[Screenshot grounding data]
--- --- ---
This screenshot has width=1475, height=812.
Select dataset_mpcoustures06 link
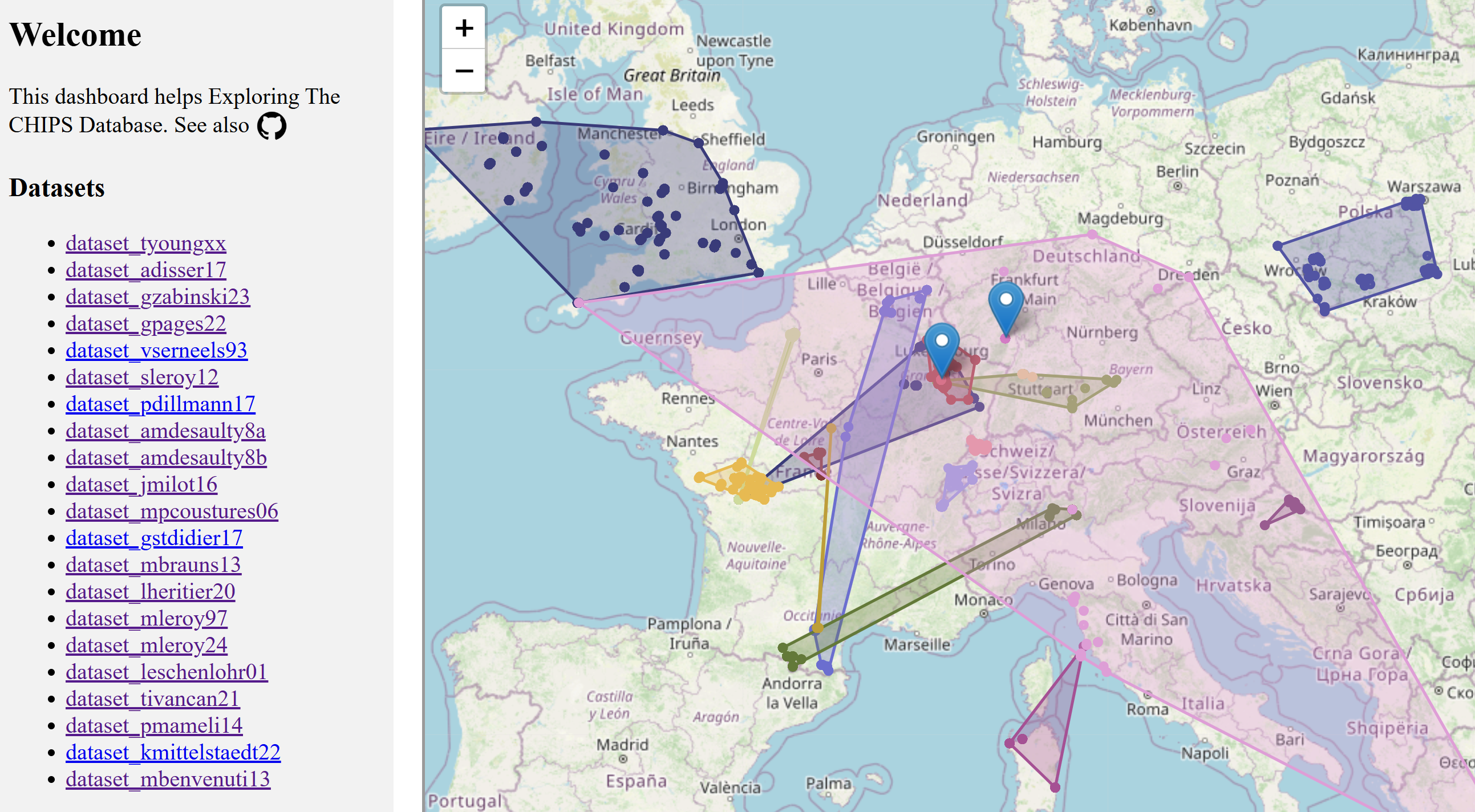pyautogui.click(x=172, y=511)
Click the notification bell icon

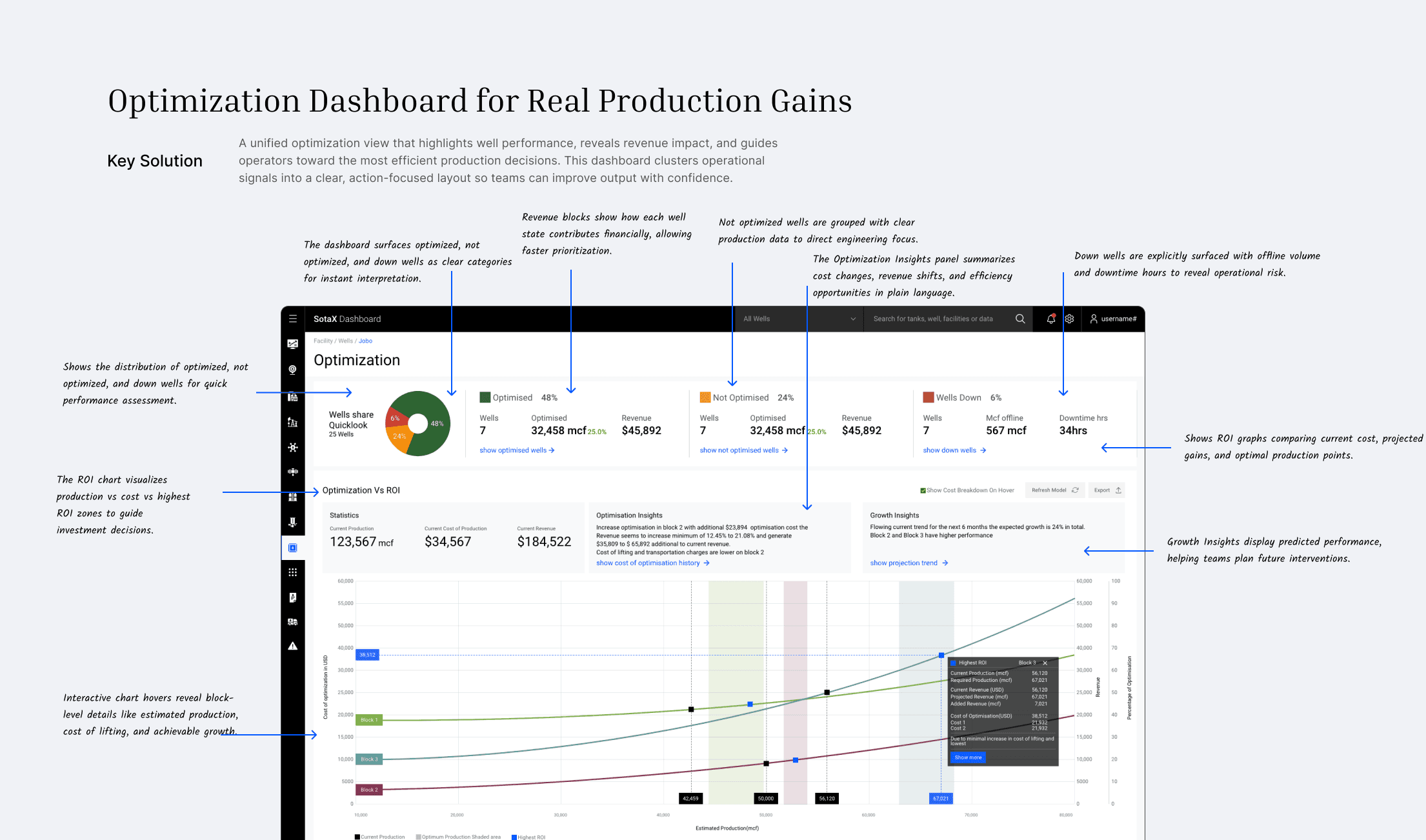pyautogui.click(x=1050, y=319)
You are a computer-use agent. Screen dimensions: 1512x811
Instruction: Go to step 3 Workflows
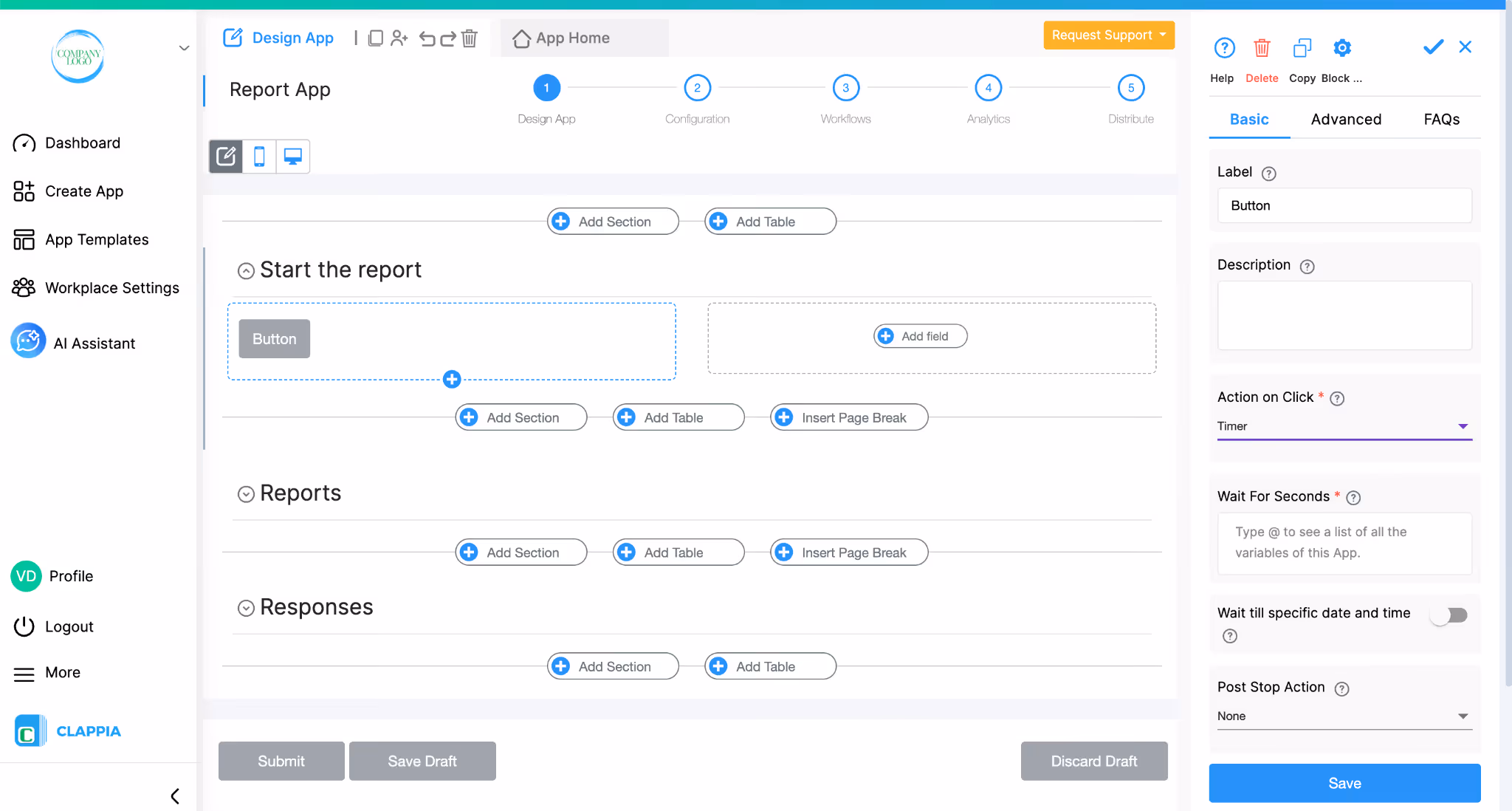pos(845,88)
--- --- ---
> **Prompt**: The response must repeat all the lines above exactly and include no pictures.

> **Expected answer**:
This screenshot has width=1475, height=812.
Select dataset_mpcoustures06 link
pyautogui.click(x=172, y=511)
Click the notification bell icon

pyautogui.click(x=1050, y=319)
You are a computer-use agent. Screen dimensions: 1512x811
Instruction: Go to step 3 Workflows
pos(845,88)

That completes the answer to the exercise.